Is this mostly aimed towards those who would claim that all vegetables are poisonous and should be avoided, which is clearly unreasonable?

Yes, somewhat. You might say I am synthesizing Peter and Stephan to say that in addition to starchy vegetables as a staple, there may be positive benefit to including a variety of other less caloric vegetables and plant compounds in some quantity, but my intuitive skepticism of 3-5 servings a day and antioxidant supplementations seems to be well-founded.

Or is this a stronger recommendation - should someone like me, who regularly consumes only a small variety of polyphenols (from coffee, chocolate, tomatoes, and sweet potatoes, plus limited fruit and green leafy veggies) actually make a deliberate effort to include a wider range of plants, solely to induce hormetic effects?

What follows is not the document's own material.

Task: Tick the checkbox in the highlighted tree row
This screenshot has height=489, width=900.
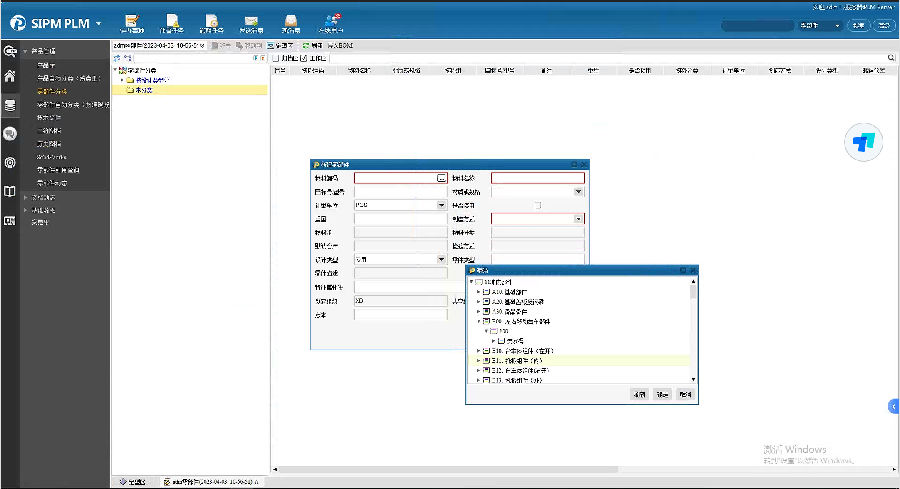Action: (x=485, y=360)
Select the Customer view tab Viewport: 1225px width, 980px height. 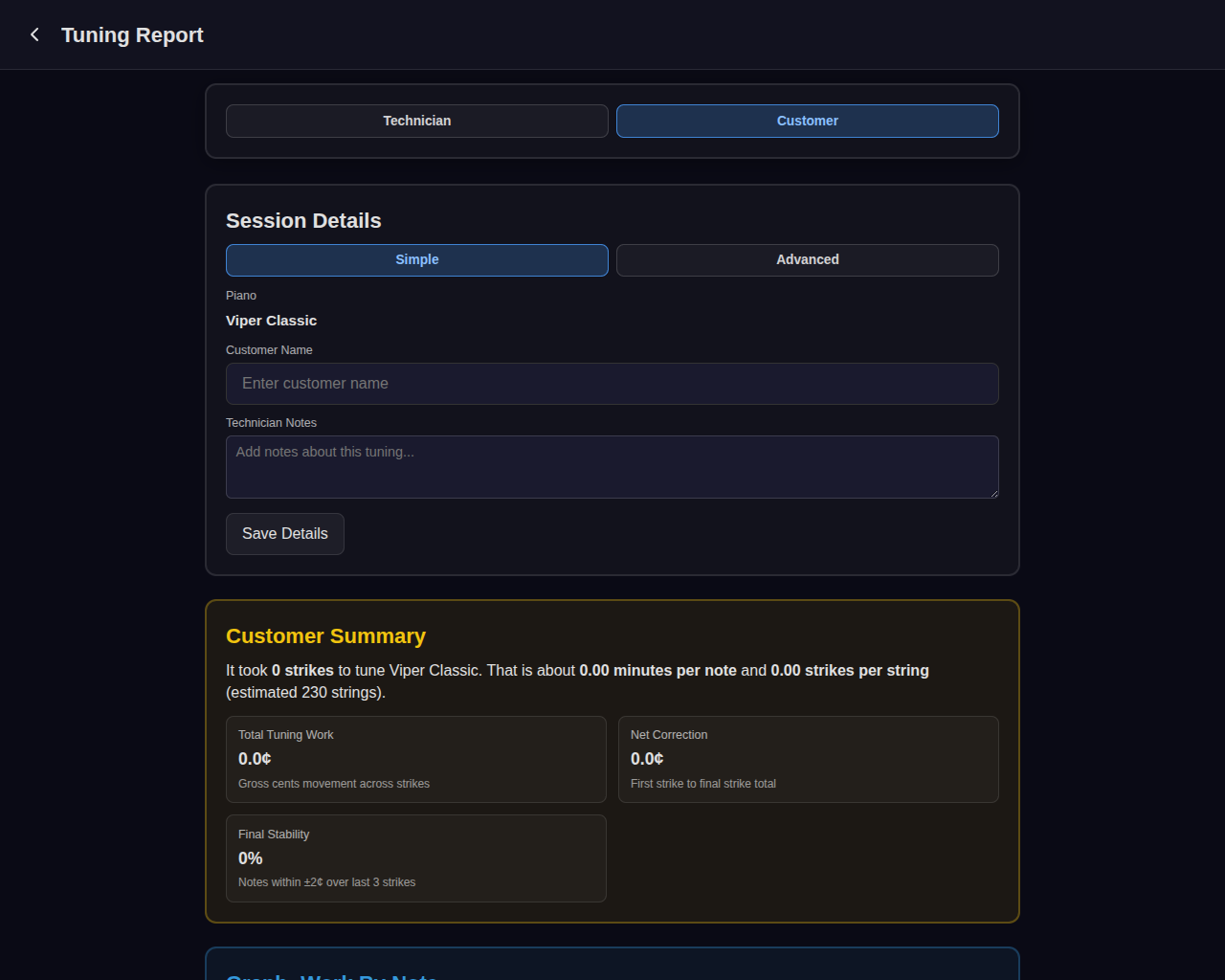pyautogui.click(x=807, y=121)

I know if I say what I eat that there will be threads everywhere discussing my “new recommendation”. Let me be clear that I have no clue where the exact nadir of the polyphenol j-curve lies. It could be three Mark Sisson big-ass salads a day, or one a week. I have no idea. I just doubt it is either really high or zero. I would say that if you are a meat-and-water zero-carber, to start eating colorful tubers and root veggies with starch in them first. If you are getting a modicum of starch – my back of the envelope is 2K – twice the Kwasniewksi number of 10% of calories – 20%, then maybe add a few green salads a week. Personally, my polyphenol consumption sounds about like yours. I eat green salads and salsas and avocados, tomatoes, sweet and russet potatoes, green beans, etc. I also drink plenty of coffee and cold brewed white and green tea (just for the flavor) and dark chocolate makes the cut as well. I don’t plan to change or add to any of this, and if Stephan is wrong and Peter is right (no plants besides potatoes is best, e.g.) I would not change it anyway.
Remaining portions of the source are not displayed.